A few weeks ago, Katerina ran an interesting little informal poll, posing the question: if abortion was off the table, who would you vote for? I must admit, cynical as I am, that I was somewhat surprised by the results, which showed an almost 2-1 bias in favor of McCain. Basically, all those who claimed to pick McCain over Obama because of the abortion issue also picked McCain over Obama in the hpothetical situation where abortion was not an issue. Now, while I am not even remotely trying to lecture Catholics on who they should vote for, I still find this somewhat disturbing, as it leads me to question the centrality of abortion in this moral calculus, raising questions of whether it is really the defining issue that many claim it to be. To put it bluntly, I fear abortion is being used as a political tool.
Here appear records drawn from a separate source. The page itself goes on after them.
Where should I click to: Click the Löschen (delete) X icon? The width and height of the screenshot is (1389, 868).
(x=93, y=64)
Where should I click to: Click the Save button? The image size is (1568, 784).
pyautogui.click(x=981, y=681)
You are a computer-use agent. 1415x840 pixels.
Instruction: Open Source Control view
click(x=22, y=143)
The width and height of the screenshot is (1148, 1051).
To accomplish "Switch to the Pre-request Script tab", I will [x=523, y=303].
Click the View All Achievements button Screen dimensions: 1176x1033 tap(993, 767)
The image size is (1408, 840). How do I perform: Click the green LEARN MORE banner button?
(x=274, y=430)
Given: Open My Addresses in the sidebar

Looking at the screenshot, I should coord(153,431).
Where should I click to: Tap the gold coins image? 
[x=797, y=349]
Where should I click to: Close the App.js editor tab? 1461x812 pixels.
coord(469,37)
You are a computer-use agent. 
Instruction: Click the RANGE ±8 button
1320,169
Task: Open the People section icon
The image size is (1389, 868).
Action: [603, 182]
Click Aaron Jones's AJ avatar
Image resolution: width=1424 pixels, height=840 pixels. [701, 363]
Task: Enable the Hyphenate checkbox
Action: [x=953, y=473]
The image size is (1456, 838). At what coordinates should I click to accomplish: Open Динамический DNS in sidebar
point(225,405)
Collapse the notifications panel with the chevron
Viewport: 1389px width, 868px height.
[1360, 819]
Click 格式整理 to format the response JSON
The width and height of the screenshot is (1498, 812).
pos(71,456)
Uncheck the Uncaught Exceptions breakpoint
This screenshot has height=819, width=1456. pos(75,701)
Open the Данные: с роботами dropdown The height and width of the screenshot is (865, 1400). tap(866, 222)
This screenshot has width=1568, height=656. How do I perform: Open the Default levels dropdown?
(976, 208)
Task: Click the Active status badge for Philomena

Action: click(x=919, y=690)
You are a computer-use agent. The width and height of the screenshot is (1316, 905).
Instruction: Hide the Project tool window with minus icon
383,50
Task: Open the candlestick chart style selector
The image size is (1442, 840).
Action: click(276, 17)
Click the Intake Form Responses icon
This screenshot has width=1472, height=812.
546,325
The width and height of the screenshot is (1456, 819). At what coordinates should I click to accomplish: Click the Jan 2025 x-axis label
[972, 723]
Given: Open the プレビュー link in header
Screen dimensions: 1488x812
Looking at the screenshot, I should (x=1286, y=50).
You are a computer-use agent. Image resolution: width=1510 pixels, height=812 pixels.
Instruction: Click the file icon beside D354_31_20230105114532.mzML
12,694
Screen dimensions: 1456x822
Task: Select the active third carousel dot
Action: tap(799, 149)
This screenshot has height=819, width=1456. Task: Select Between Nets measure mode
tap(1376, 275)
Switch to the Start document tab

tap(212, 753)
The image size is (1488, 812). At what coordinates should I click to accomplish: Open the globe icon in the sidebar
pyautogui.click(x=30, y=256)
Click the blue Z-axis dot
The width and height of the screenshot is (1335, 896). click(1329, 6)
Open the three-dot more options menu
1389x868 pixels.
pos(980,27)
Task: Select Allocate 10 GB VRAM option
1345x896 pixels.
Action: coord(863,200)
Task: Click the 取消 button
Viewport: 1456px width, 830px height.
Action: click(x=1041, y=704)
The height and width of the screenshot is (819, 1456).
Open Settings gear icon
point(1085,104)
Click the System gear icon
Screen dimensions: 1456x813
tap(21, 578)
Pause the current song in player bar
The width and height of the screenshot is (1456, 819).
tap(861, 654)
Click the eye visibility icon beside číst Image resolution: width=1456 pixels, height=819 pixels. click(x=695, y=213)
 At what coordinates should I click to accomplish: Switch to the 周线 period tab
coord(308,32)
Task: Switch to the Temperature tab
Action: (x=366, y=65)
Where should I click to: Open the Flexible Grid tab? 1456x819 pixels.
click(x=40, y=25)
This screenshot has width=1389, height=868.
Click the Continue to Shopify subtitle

This debate came back to me when I read a recent article by David Carlin, explaining why he was supporting McCain rather than Obama. Carlin is the author of the thought-provoking book Can a Catholic Be a Democrat?, in which he argues that the Democratic party has abandoned its roots by many wrong turns over the past few decades, none worse than the championing of so-called abortion rights. I have much sympathy with this thesis. But here is the problem: in the referenced article, Carlin makes all of these points. But then he starts getting into territory that– to say the least– led to raise my eyebrows. For in supporting McCain, Carlin jumps deftly from abortion (“the single biggest issue”) to the Iraq war where, when he declares that the 2003 invasion and occupation was justified. Quite frankly, I found this to be staggering.Nowhere does he mention the opposition of the universal Church, including two pontiffs, to this wrong-headed and tragic adventure. Nowhere does he mention the consistent ethic of life, which Catholics should wear as a badge of honor in the current atmosphere of partisan poison. And, incredibly, Carlin goes on to argue that “the United States cannot afford to be defeated in Iraq”, making some silly reference to Al Qaeda, and none at all to the hundreds of thousands of suffering and dead Iraqis needed to score a victory against the latest incarnation of the “demonized other” in American politics. And nowhere does he mention the legalized torture and the spike in hatred of the United States brought about the perpetrators of this war.
Thus my feeling: Carlin seems more influenced by blinkered American partisan politics than the full scope of Catholic church teaching, underpinned by the dignity of every human person, and utterly opposed to any consequentialist calculus. Thus my fear.